Rewrite each line of the records below as one string in a JSON list, skipping blank lines and leaving out the pictures.

§ §

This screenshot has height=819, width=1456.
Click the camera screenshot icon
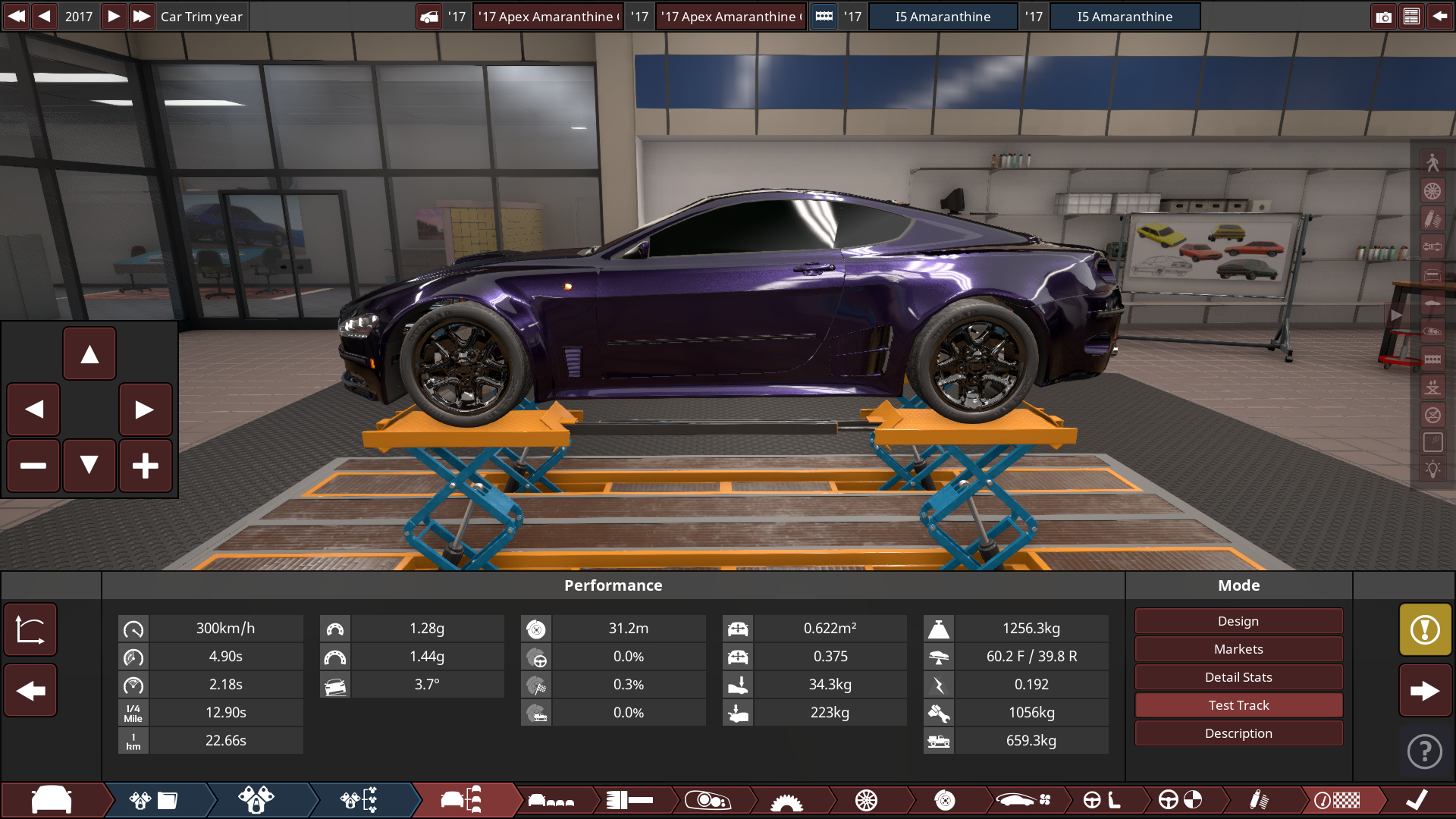pos(1383,17)
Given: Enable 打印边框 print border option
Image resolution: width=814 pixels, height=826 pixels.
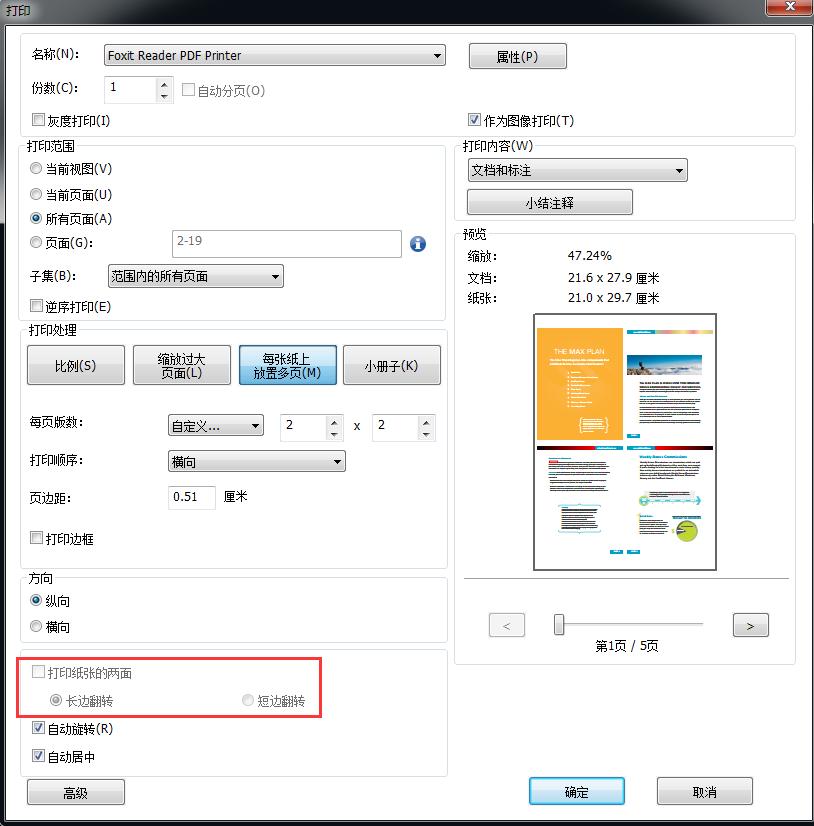Looking at the screenshot, I should tap(37, 539).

§ §

• Completed exercise:
[
  "This screenshot has height=819, width=1456.",
  "Click the camera screenshot icon",
  "pos(1383,17)",
  "Given: Enable 打印边框 print border option",
  "Image resolution: width=814 pixels, height=826 pixels.",
  "Looking at the screenshot, I should tap(37, 539)."
]